Meine Damen und Herren, klar ist auch, dass wir eine Zweidrittelmehrheit brauchen. Deshalb sind wir auch bereit, eine Brücke in Richtung SPD zu bauen und zu sagen: Lasst uns den Vorschlag aufgreifen und ein Verbandsklagerecht einführen. - Ich meine, dass auch Sie, Herr Wulff, über dieses Stöckchen springen müssen. Das ist die Sache wert, wenn es am Ende gelingt, einen Konsens zu erreichen. Das Verbandsklagerecht würde den Kommunen auch die Möglichkeit eröffnen, beispielsweise per einstweiliger Anordnung direkt klären zu lassen, ob eine bestimmte rechtliche Situation ein sofortiges Einschreiten des Staatsgerichtshofes erfordert. Das ist nicht das von Ihnen geforderte Vetorecht. Dieses Vetorecht mit der Mehrheit, die dazu gebildet werden muss, und dem Mechanismus, den Sie dort beschrieben haben, halten wir für eindeutig zu weit gehend. Das Verbandsklagerecht aber ist ein Punkt, über den wir uns hier wohl verständigen könnten. Die anderen Punkte werden wir auf der Grundlage unseres Gesetzentwurfes sehr ernsthaft diskutieren. Ich hoffe, dass wir am Ende zu einem einheitlichen Stimmverhalten gelangen. - Herzlichen Dank.
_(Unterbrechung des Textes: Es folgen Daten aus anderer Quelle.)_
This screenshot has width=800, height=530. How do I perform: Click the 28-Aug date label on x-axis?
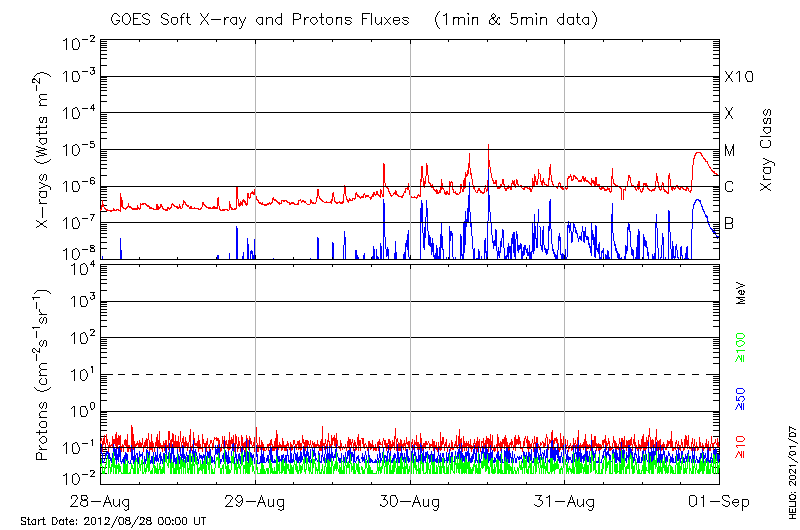click(x=100, y=502)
Herr Gabriel, Sie haben sich nach § 71 Abs. 2 der Geschäftsordnung noch einmal zu Wort gemeldet. Sie haben das Wort.
Herr Wenzel, ich bin Ihnen außerordentlich dankbar, dass Sie, insbesondere im Bereich des Verbandsklagerechtes, den Weg zu einer Brücke geebnet haben. Aber es kommt darauf an, dass über diese Brücke nicht nur wir, sondern auch andere gehen.
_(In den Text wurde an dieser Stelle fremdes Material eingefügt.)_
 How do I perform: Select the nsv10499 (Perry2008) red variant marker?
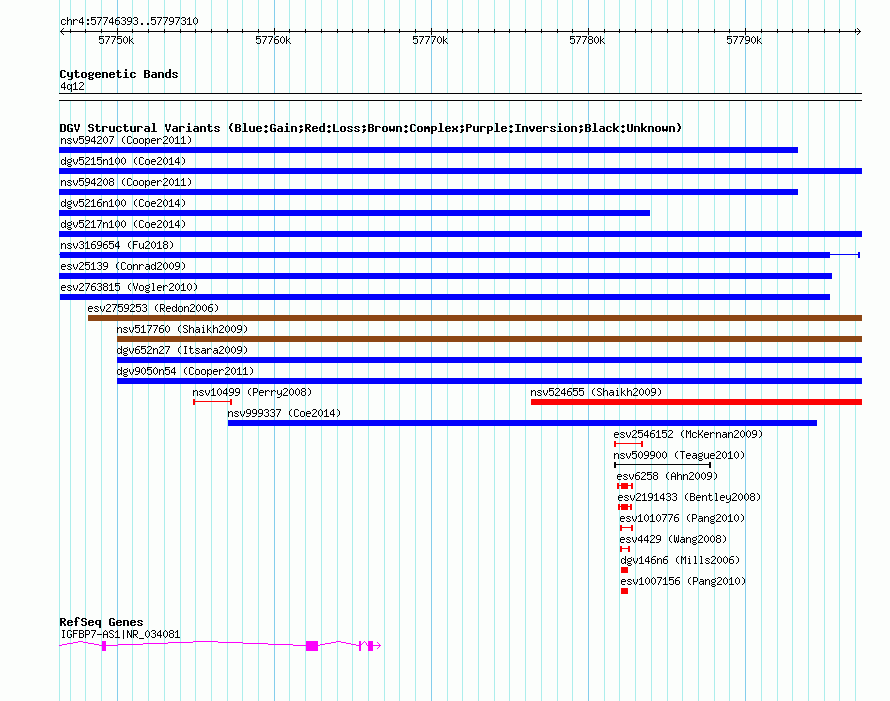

Herr Ministerpräsident, ich wiederhole: Sie haben das österreichische Vorbild vorgeschlagen. Sie wussten doch - so nehme ich jedenfalls an - in Ihrer Zeit als Oppositionsführer oder, als Sie bereits zum Ministerpräsidenten gewählt waren und eine Regierungserklärung abgegeben haben, was das bedeutet. Ich unterstelle jedenfalls, dass Sie die Ratschläge, die Sie anderen geben, nämlich zu lesen und zuzuhören, selbst befolgt haben, bevor Sie öffentlich erklärt haben, Sie seien für das österreichische Vorbild.
In diesem österreichischen Vorbild steht etwas über das Verbandsklagerecht und - ich wiederhole - auch über das Vetorecht. Auch dieser Begriff kommt aus Ihrer Fraktion.
Deswegen sage ich Ihnen: Wir wollen nicht nach dem Motto „Lieber den Spatz in der Hand als die Taube auf dem Dach“ verfahren - in diese Rolle möchten Sie die Kommunen ja gerne bringen. Dass alle Kommunen lieber unserem Gesetzentwurf zustimmen würden, in dem ihnen ein echtes Vetorecht eingeräumt wird, ist doch völlig klar. Aber die Kommunen wissen auch, dass in beiden Fällen eine Zweidrittelmehrheit notwendig ist.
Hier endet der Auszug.